Supplied material:
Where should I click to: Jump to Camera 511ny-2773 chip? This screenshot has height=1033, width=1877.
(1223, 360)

* * *

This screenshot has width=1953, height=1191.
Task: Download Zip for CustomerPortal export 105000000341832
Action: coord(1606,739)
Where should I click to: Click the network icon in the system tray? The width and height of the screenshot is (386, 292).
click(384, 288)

--

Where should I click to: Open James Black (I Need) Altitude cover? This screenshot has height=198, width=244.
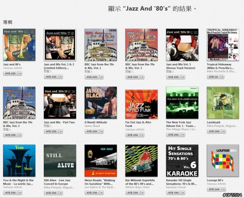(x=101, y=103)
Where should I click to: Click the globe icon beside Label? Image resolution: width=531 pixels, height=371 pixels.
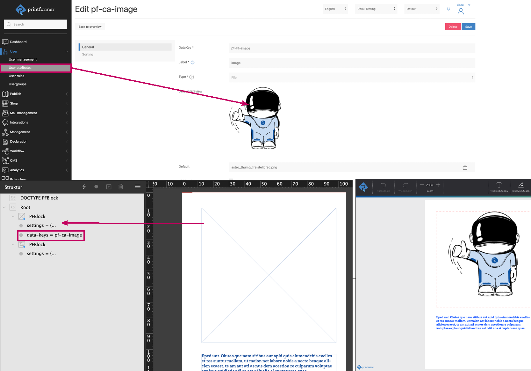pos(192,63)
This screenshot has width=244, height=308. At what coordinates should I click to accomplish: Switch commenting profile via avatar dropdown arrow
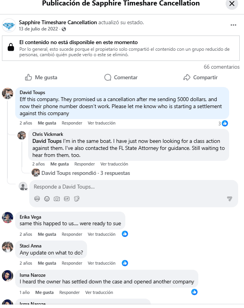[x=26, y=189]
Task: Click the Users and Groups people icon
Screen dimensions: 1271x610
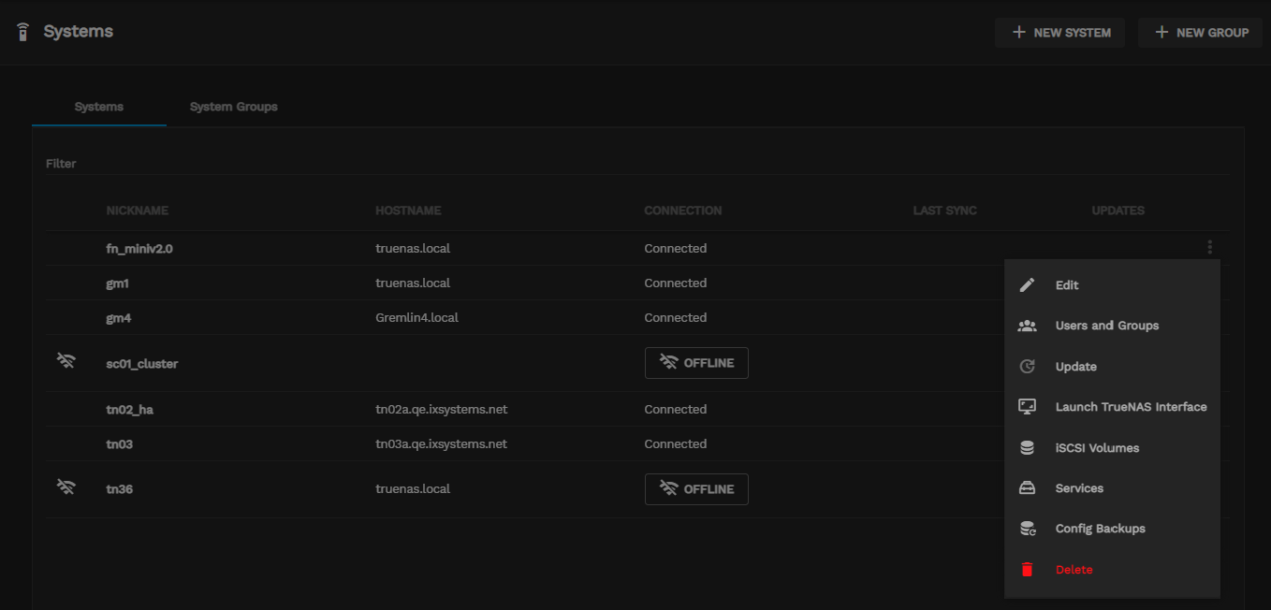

Aim of the task: Repeat the listing lines from the one containing "Where should I click to: Click the network" to the one containing "click(384, 288)", both included.

Answer to the task:
Where should I click to: Click the network icon in the system tray? The width and height of the screenshot is (386, 292).
click(384, 288)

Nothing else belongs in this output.